Saved entries
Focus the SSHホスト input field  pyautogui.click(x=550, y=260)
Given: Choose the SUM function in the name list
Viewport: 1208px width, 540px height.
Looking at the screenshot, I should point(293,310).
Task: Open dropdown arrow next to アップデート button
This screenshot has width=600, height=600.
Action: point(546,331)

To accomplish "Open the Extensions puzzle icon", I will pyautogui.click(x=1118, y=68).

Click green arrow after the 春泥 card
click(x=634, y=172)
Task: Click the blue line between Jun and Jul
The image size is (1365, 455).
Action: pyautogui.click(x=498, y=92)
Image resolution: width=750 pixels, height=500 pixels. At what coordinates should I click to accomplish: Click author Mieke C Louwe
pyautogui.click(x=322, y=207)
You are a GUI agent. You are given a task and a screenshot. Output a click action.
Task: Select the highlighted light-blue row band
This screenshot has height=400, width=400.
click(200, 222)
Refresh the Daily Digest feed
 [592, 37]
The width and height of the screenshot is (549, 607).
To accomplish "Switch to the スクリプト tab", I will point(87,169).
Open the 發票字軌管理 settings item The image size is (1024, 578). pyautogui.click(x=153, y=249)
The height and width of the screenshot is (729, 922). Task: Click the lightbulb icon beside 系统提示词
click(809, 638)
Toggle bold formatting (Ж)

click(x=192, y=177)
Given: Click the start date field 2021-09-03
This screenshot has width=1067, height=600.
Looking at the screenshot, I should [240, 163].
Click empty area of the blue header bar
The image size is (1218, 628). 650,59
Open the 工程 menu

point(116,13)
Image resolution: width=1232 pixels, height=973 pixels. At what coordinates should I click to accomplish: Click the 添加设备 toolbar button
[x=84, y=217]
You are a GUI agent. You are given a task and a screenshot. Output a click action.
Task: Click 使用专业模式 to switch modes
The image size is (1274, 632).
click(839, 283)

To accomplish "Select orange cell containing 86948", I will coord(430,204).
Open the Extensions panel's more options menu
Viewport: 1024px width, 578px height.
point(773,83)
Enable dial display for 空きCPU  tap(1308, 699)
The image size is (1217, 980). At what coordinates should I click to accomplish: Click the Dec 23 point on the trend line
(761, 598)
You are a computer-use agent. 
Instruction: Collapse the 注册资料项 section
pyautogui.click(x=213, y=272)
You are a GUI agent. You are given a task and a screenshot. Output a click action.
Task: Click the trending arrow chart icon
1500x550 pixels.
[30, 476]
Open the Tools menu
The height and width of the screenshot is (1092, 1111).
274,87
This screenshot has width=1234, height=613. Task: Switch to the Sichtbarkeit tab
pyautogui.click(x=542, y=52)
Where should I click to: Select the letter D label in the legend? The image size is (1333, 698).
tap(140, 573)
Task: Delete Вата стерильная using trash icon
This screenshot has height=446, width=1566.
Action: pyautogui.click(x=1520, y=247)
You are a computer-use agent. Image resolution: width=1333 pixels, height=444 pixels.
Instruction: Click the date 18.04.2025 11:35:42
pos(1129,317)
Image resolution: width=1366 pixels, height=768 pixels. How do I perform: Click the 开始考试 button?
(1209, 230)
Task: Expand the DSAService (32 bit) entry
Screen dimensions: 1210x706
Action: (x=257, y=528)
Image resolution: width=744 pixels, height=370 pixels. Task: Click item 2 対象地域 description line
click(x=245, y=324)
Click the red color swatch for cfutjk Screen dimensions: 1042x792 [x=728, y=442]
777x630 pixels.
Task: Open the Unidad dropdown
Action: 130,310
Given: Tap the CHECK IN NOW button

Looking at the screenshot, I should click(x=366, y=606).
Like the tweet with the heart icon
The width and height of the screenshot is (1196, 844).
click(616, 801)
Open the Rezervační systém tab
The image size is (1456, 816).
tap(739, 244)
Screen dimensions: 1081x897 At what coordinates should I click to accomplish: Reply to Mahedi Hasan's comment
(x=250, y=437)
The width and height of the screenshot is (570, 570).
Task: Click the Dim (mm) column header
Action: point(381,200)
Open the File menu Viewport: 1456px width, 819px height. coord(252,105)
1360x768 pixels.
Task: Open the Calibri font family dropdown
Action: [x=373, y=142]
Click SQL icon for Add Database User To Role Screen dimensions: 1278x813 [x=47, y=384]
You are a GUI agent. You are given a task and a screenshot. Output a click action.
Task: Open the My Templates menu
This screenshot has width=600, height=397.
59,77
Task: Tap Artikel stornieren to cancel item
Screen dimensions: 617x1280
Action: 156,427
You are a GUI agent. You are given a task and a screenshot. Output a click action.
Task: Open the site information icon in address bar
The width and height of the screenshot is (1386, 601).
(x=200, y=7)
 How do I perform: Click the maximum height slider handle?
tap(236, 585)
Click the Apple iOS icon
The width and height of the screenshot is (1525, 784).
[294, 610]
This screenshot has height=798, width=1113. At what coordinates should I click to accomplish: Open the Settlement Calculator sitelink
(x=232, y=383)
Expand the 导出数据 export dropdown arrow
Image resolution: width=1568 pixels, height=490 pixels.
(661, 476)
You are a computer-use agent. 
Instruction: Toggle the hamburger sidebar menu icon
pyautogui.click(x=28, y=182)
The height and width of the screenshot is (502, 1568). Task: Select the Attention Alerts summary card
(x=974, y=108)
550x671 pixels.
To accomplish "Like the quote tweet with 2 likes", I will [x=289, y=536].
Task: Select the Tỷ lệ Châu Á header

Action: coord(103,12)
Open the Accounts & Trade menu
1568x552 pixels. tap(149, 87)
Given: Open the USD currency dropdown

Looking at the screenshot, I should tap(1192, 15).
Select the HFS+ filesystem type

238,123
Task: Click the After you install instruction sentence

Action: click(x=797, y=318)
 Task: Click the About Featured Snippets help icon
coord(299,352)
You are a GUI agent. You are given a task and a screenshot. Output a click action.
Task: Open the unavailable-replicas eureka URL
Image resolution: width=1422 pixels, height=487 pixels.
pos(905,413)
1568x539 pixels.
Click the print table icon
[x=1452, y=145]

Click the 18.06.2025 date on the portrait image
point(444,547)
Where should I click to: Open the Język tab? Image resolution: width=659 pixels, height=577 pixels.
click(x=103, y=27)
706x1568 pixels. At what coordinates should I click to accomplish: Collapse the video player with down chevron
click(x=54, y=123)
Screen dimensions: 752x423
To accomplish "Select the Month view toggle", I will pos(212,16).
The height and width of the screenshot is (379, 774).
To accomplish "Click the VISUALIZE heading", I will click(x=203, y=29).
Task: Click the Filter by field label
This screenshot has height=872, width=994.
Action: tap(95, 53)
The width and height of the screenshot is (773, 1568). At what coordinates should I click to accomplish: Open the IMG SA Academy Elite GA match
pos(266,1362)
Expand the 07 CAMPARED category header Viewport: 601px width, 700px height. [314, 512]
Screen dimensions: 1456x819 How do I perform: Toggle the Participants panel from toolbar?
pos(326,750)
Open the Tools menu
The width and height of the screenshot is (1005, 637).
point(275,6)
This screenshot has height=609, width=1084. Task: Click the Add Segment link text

THE TASK
Using the exact wording, write out all of the records.

YOUR RESPONSE
Focus the SSHホスト input field  pyautogui.click(x=550, y=260)
Given: Choose the SUM function in the name list
Viewport: 1208px width, 540px height.
Looking at the screenshot, I should point(293,310).
Task: Open dropdown arrow next to アップデート button
This screenshot has width=600, height=600.
Action: point(546,331)

To accomplish "Open the Extensions puzzle icon", I will pyautogui.click(x=1118, y=68).

Click green arrow after the 春泥 card
click(x=634, y=172)
Task: Click the blue line between Jun and Jul
The image size is (1365, 455).
Action: pyautogui.click(x=498, y=92)
Image resolution: width=750 pixels, height=500 pixels. At what coordinates should I click to accomplish: Click author Mieke C Louwe
pyautogui.click(x=322, y=207)
You are a GUI agent. You are given a task and a screenshot. Output a click action.
Task: Select the highlighted light-blue row band
This screenshot has height=400, width=400.
click(200, 222)
Refresh the Daily Digest feed
 [592, 37]
The width and height of the screenshot is (549, 607).
To accomplish "Switch to the スクリプト tab", I will point(87,169).
Open the 發票字軌管理 settings item The image size is (1024, 578). pyautogui.click(x=153, y=249)
The height and width of the screenshot is (729, 922). Task: Click the lightbulb icon beside 系统提示词
click(809, 638)
Toggle bold formatting (Ж)

click(x=192, y=177)
Given: Click the start date field 2021-09-03
This screenshot has width=1067, height=600.
Looking at the screenshot, I should [240, 163].
Click empty area of the blue header bar
The image size is (1218, 628). 650,59
Open the 工程 menu

point(116,13)
Image resolution: width=1232 pixels, height=973 pixels. At what coordinates should I click to accomplish: Click the 添加设备 toolbar button
[x=84, y=217]
You are a GUI agent. You are given a task and a screenshot. Output a click action.
Task: Click 使用专业模式 to switch modes
The image size is (1274, 632).
click(839, 283)

To accomplish "Select orange cell containing 86948", I will coord(430,204).
Open the Extensions panel's more options menu
Viewport: 1024px width, 578px height.
point(773,83)
Enable dial display for 空きCPU  tap(1308, 699)
The image size is (1217, 980). At what coordinates should I click to accomplish: Click the Dec 23 point on the trend line
(761, 598)
You are a computer-use agent. 
Instruction: Collapse the 注册资料项 section
pyautogui.click(x=213, y=272)
You are a GUI agent. You are given a task and a screenshot. Output a click action.
Task: Click the trending arrow chart icon
1500x550 pixels.
[30, 476]
Open the Tools menu
The height and width of the screenshot is (1092, 1111).
274,87
This screenshot has width=1234, height=613. Task: Switch to the Sichtbarkeit tab
pyautogui.click(x=542, y=52)
Where should I click to: Select the letter D label in the legend? The image size is (1333, 698).
tap(140, 573)
Task: Delete Вата стерильная using trash icon
This screenshot has height=446, width=1566.
Action: pyautogui.click(x=1520, y=247)
You are a computer-use agent. Image resolution: width=1333 pixels, height=444 pixels.
Instruction: Click the date 18.04.2025 11:35:42
pos(1129,317)
Image resolution: width=1366 pixels, height=768 pixels. How do I perform: Click the 开始考试 button?
(1209, 230)
Task: Expand the DSAService (32 bit) entry
Screen dimensions: 1210x706
Action: (x=257, y=528)
Image resolution: width=744 pixels, height=370 pixels. Task: Click item 2 対象地域 description line
click(x=245, y=324)
Click the red color swatch for cfutjk Screen dimensions: 1042x792 [x=728, y=442]
777x630 pixels.
Task: Open the Unidad dropdown
Action: 130,310
Given: Tap the CHECK IN NOW button

Looking at the screenshot, I should click(x=366, y=606).
Like the tweet with the heart icon
The width and height of the screenshot is (1196, 844).
click(616, 801)
Open the Rezervační systém tab
The image size is (1456, 816).
tap(739, 244)
Screen dimensions: 1081x897 At what coordinates should I click to accomplish: Reply to Mahedi Hasan's comment
(x=250, y=437)
The width and height of the screenshot is (570, 570).
Task: Click the Dim (mm) column header
Action: point(381,200)
Open the File menu Viewport: 1456px width, 819px height. coord(252,105)
1360x768 pixels.
Task: Open the Calibri font family dropdown
Action: [x=373, y=142]
Click SQL icon for Add Database User To Role Screen dimensions: 1278x813 [x=47, y=384]
You are a GUI agent. You are given a task and a screenshot. Output a click action.
Task: Open the My Templates menu
This screenshot has width=600, height=397.
59,77
Task: Tap Artikel stornieren to cancel item
Screen dimensions: 617x1280
Action: 156,427
You are a GUI agent. You are given a task and a screenshot. Output a click action.
Task: Open the site information icon in address bar
The width and height of the screenshot is (1386, 601).
(x=200, y=7)
 How do I perform: Click the maximum height slider handle?
tap(236, 585)
Click the Apple iOS icon
The width and height of the screenshot is (1525, 784).
[294, 610]
This screenshot has height=798, width=1113. At what coordinates should I click to accomplish: Open the Settlement Calculator sitelink
(x=232, y=383)
Expand the 导出数据 export dropdown arrow
Image resolution: width=1568 pixels, height=490 pixels.
(661, 476)
You are a computer-use agent. 
Instruction: Toggle the hamburger sidebar menu icon
pyautogui.click(x=28, y=182)
The height and width of the screenshot is (502, 1568). Task: Select the Attention Alerts summary card
(x=974, y=108)
550x671 pixels.
To accomplish "Like the quote tweet with 2 likes", I will [x=289, y=536].
Task: Select the Tỷ lệ Châu Á header

Action: coord(103,12)
Open the Accounts & Trade menu
1568x552 pixels. tap(149, 87)
Given: Open the USD currency dropdown

Looking at the screenshot, I should tap(1192, 15).
Select the HFS+ filesystem type

238,123
Task: Click the After you install instruction sentence

Action: click(x=797, y=318)
 Task: Click the About Featured Snippets help icon
coord(299,352)
You are a GUI agent. You are given a task and a screenshot. Output a click action.
Task: Open the unavailable-replicas eureka URL
Image resolution: width=1422 pixels, height=487 pixels.
pos(905,413)
1568x539 pixels.
Click the print table icon
[x=1452, y=145]

Click the 18.06.2025 date on the portrait image
point(444,547)
Where should I click to: Open the Język tab? Image resolution: width=659 pixels, height=577 pixels.
click(x=103, y=27)
706x1568 pixels. At what coordinates should I click to accomplish: Collapse the video player with down chevron
click(x=54, y=123)
Screen dimensions: 752x423
To accomplish "Select the Month view toggle", I will pos(212,16).
The height and width of the screenshot is (379, 774).
To accomplish "Click the VISUALIZE heading", I will click(x=203, y=29).
Task: Click the Filter by field label
This screenshot has height=872, width=994.
Action: tap(95, 53)
The width and height of the screenshot is (773, 1568). At what coordinates should I click to accomplish: Open the IMG SA Academy Elite GA match
pos(266,1362)
Expand the 07 CAMPARED category header Viewport: 601px width, 700px height. [314, 512]
Screen dimensions: 1456x819 How do I perform: Toggle the Participants panel from toolbar?
pos(326,750)
Open the Tools menu
The width and height of the screenshot is (1005, 637).
point(275,6)
This screenshot has height=609, width=1084. Task: Click the Add Segment link text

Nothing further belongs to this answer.